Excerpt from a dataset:

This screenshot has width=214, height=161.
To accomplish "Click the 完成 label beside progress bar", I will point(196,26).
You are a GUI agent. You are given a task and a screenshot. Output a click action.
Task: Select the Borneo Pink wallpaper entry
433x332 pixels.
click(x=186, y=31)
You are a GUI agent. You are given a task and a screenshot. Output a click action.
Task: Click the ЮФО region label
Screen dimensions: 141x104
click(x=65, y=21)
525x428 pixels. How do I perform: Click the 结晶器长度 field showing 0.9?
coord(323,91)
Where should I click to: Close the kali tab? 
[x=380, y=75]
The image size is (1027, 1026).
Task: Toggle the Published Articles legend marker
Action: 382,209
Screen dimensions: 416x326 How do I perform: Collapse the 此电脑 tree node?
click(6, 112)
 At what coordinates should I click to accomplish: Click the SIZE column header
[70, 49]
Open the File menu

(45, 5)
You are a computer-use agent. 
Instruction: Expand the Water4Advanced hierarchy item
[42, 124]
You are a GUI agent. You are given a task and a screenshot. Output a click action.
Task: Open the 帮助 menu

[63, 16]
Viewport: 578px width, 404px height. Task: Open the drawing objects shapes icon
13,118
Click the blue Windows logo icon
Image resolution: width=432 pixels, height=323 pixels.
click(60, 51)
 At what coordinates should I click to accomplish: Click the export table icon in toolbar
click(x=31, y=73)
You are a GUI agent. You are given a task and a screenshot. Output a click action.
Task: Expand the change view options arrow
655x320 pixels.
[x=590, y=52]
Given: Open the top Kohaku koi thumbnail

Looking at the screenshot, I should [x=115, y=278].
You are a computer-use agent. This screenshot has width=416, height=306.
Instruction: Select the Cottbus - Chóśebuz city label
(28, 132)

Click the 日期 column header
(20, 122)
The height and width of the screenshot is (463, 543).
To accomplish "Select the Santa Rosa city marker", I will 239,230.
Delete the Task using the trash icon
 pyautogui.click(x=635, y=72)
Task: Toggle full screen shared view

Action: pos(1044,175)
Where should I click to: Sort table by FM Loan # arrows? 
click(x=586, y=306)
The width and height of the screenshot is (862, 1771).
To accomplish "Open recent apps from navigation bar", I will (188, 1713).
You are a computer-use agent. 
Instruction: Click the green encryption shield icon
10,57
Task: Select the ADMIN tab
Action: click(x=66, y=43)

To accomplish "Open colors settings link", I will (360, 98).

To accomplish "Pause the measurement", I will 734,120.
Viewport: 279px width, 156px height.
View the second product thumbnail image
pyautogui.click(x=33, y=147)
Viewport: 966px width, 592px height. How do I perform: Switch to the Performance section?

What is asked:
How many rows above contain the word "icon"? Reply with the number only.

Result of the task:
5